Urology
Benign renal masses The most common (70%) are simple cysts, present in
>50% of >50-year-olds. Rarely symptomatic, treatment by aspiration or
laparoscopic de-roofing is seldom considered. Most benign renal tumours are
rare; the two most clinically important are oncocytoma and
angiomyolipoma.
Oncocytoma This is uncommon, accounting for 3 - 7% of
renal tumours. Males are twice as commonly affected as females. They occur
simultaneously with renal cell carcinoma in 7 - 32% of
cases.
Pathology Oncocytomas are spherical, capsulated, brown/tan
colour, mean size 4 - 6cm. Half contain a central scar. They may be multifocal
and bilateral (4 - 13%) and 10 - 20% extend into perinephric fat.
Histologically, they comprise aggregates of eosinophillic cells, packed with
mitochondria.

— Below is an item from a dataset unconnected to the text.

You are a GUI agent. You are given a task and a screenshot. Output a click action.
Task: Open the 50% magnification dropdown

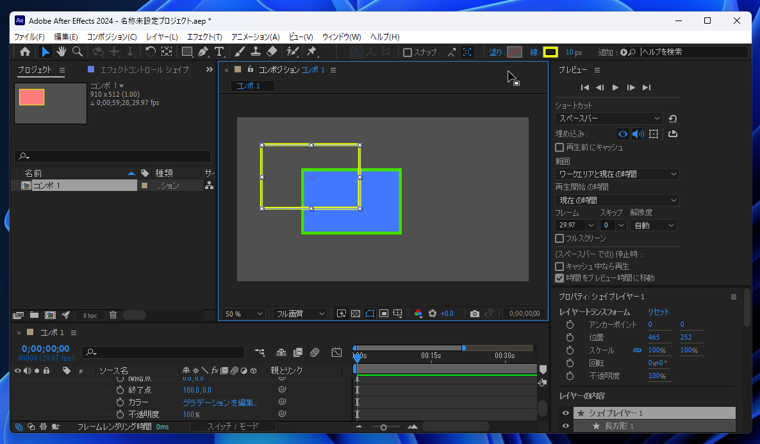pyautogui.click(x=244, y=314)
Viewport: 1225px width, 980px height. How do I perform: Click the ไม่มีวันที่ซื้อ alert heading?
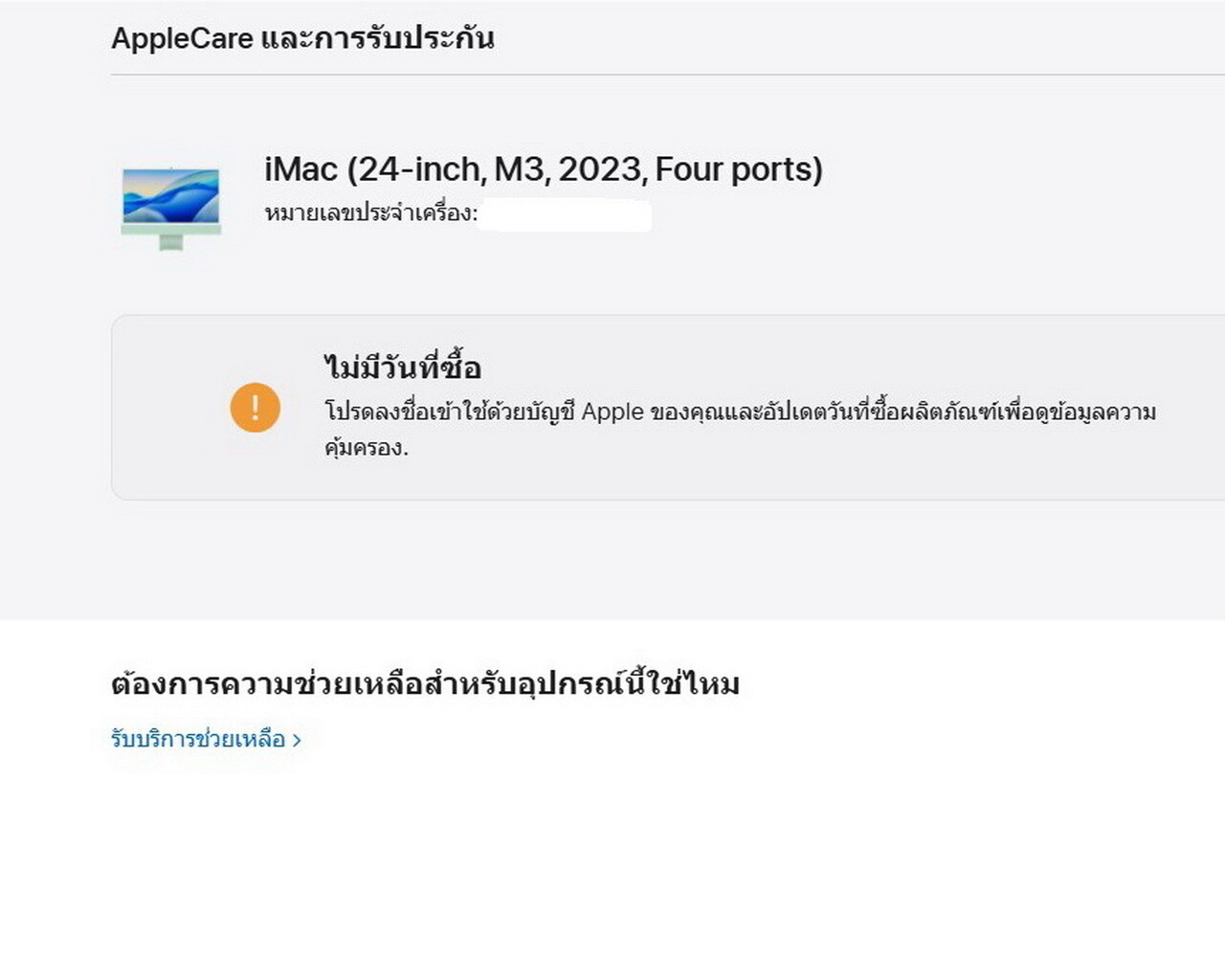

Mitoses are rare and they are considered benign, not known to
metastasize. There is often loss of the Y
chromosome.
Presentation Oncocytomas often (83%) present as an
incidental finding, or with loin pain or
haematuria.
Investigations Oncocytoma cannot often be distinguished
radiologically from RCCs; may coexist with RCC. Rarely, they exhibit a
spoke-wheel pattern on CT scanning, caused by stellate central scar.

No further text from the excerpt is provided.